In recent years, advertisers have won from the U.S. Supreme Court new freedoms that could hardly have been dreamed of a decade ago. In the term that opens today the justices are set to rule once again on how far the government can go in regulating advertising.

The key issue is whether the guarantees of freedom of speech contained in the First Amendment apply to advertising, what casebooks call "commercial speech."

The confusion began on the eve of World War II, when New York City stopped a small-time promoter from passing out handbills designed to bring paying crowds to an attraction he owned: a Navy submarine. The Supreme Court upheld the ban, explaining that commercial speech was not entitled to the same constitutional protections given "political speech."

Even though Justice William O. Douglas later called the court's ruling "casual, almost offhand," industry for more than 30 years accepted the distinction and made no attempt to challenge advertising restrictions as infringements of the Bill of Rights.

When the old holding was finally attacked, in the mid-1970s, the successful assault did not come from the corporate world. The first legal restriction on advertising to go was a Virginia law banning the advertising of abortion services. The high court recognized that it is almost impossible to sell a product or service without also advocating some value that can be at the heart of a political debate.

Later cases knocked down such constraints as a Virginia ban on advertising prescription drug prices and a rule of the New York Public Service Commission that power companies could not engage in any advertising promoting the use of electricity. The justices have continued to insist that there is, as a 1978 decision put it, a "common-sense distinction between speech proposing a commercial transaction, which occurs in an area traditionally subject to government regulation, and other varieties of speech." But in every case -- unless the advertising has been untruthful or advocated something against the law -- the decision has struck down the curb being examined.

In all of those cases, however, it was a state or local restriction under attack. This term, the justices deal with an advertising ban imposed by the federal government.

A law governing the Postal Service says, "Any unsolicited advertisement of matter which is designed, adapted, or intended for preventing conception is nonmailable matter, shall not be carried or delivered by mail, and shall be disposed of as the Postal Service directs." The exceptions: ads sent to dealers, doctors, and druggists.

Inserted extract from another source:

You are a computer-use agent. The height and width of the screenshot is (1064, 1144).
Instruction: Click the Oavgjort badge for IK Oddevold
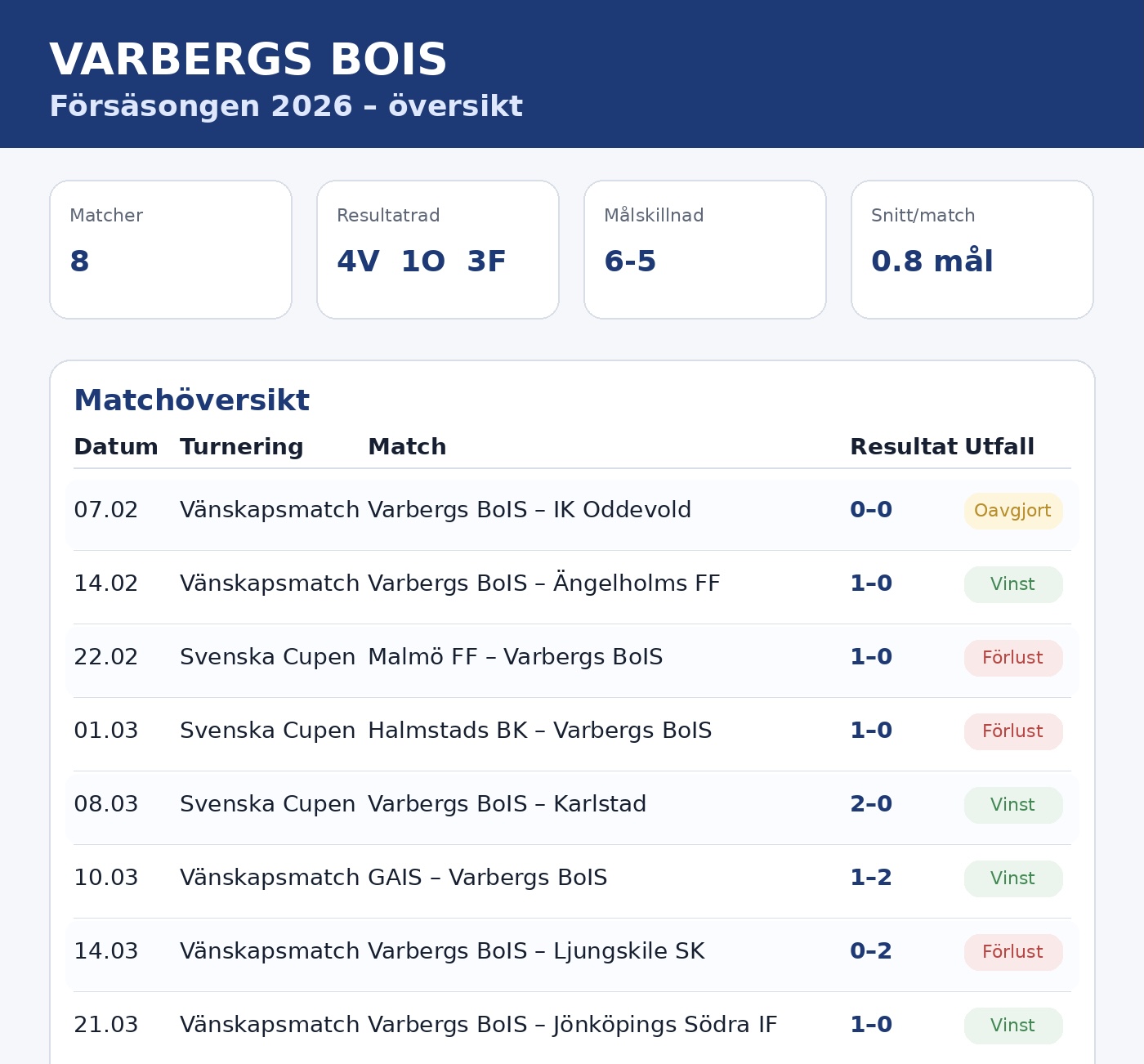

Youngs Drug Products Corp., the New Jersey manufacturer of the Trojan line of condoms, ran into that law when it tried mass mailings of both brochures about contraception in general that featured Trojan products and of multi-item fliers that would include Youngs devices among a variety of other drug store products. When the Postal Service refused to accept the ads, the district court here ruled the underlying law unconstitutional. It is that ruling that the justices will review.

(In the New York State electricity advertising case two years ago, the Supreme Court laid out the rules for considering the constitutionality of any ban on advertising. To stop truthful ads, the justices said, a government must prove that it has some substantial and legitimate purpose that can be achieved by the curbs, and that the rules it is promoting are not "more extensive than is necessary" to achieve those goals.)

In the condom case, the district court accepted the arguments for government interference to protect the privacy of individuals in their homes from mailing that is likely to offend some sensitive addressees.

But the law was declared unconstitutional because the judge felt that more limited restrictions could achieve the same purposes. For instance, he found nothing wrong with contraceptives being mentioned in multi-product drug store mailings as long as the ad is "buried in the middle pages of the flier."

Because the federal government is a formidable litigant at the high court Youngs may be fighting an uphill battle.

Five years ago, Bill of Rights considerations led the Supreme Court to strike down New York State curbs on contraceptive advertising that were part of a scheme also restricting the sale and distribution of the devices. The fact that at least four justices see enough difference between that case and the Postal Service rules to merit hearing oral arguments on the Youngs case suggests that the ban on mailing unsolicitated condom ads may be upheld. If that is done on narrow grounds, Gilbert H. Weil, general counsel of the Association of National Advertisers, says, it would not be worrisome.

But the most limited holding is likely to encourage lawmakers to look for other holes in the First Amendment through which they can push ad restrictions.